Beef Cobbler

Prep Time: 0:30
Cook Time: 1:00
Serves: 4

Ingredients / Shopping List

Stew:
500g stewing beef 
1 beef stock cube
I onion
100g chestnut mushrooms
Half a red pepper
1 tablespoon cooking oil
1 tblsp Worcestershire sauce
300ml water
1 tblsp plain flour.
Cobbler:
300g S.R.Flour
80g margarine or butter
Seasoning
1 tsp mixed dried herbs
250ml water

 

 

 

Prep to Cook: Casserole dish for the oven, chopping board, vegetable knife, measuring jug, spoon
For the cobbler: mixing bowl, round bladed knife, teaspoon, rolling pin, flour dredger, scone cutters.

 

Prep:

Prepare the stew:

Mix the cubes of meat with the tablespoon of flour in a polythene bag.

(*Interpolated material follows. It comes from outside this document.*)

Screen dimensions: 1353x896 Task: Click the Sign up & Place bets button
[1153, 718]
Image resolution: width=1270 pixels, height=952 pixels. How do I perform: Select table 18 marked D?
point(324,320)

Peel, slice and dice the onion into medium sized chunks.

Trim the roots of the mushrooms and slice each mushroom into half or quarters.

Slice and dice the red pepper into small pieces.

Fry the onion slices until a little browning takes place an keeping the heat high add the floured meat cubes.  Stir and fry off the meat cubes for 3 -4 minutes.

Reduce the heat and add the stock and Worcestershire sauce and seasoning.

Cover and simmer for 40 minutes. Oven 190ºC Gas mark 5 or on the hob.

Prepare the cobbler:

Rub in the margarine or butter into the flour.

Mix in the dried mixed herbs.

Stir in the water of milk and mix with a round bladed knife to create a dough.

Sprinkle the table top with flour from the dredger and lightly knead the dough.

Pat out or roll gently to a circle about 1.5cm deep.

Cut as many scones or ‘cobblers’ as you can.

Remove the stew and check that the gravy is just level with the meat – if there is too much gravy scoop some out and serve separately.

Place the cobblers overlapping round the edge of the casserole.

Do not put the lid on.

Return to the oven and bake until the cobblers are golden and crisp, approximately 15 minutes. Serve immediately with green vegetables of your choice and jacket potatoes cooked at the same time as the cobbler.

 

 

Check it out!

Cobblers can be sweet or savoury but either way consist of stewed fruits or meat mixtures topped with ‘cobble’ like overlapped dough, dumpling or batter mixtures.

Recipe Science

Cooks Know How: Two key cooking methods are used in this dish.  Firstly, stewing or casseroling in the oven and secondly baking the cobblers.
Stewing or casseroling relies on the slow gently heat of stock and juices tenderising the meat proteins and developing good flavours.  Long slow cooking maximises the process of making meat tender so that tough cuts like shin beef or shoulder meat will tenderise.

Collagen will be converted into gelatine and muscle fibres will fall apart as the connective tissue dissolves into the juices.

The flour dusting for the meat cubes will help to thicken the gravy as the starch grains will gelatinise in the juices during cooking.

Once the stew is nearly cooked the cobblers can be added and baked on the surface of the stew.  The oven heat will converts the water of milk in the cobblers to steam and that will work alongside the raising agents in the S.R. flour to raise the cobbles.  Baking will brown the surface of the cobbles making them crisp and look golden.

Serving this dish with jacket potatoes maximises the use of the oven.  Green vegetables cook quickly just before serving to make a healthy nourishing meal.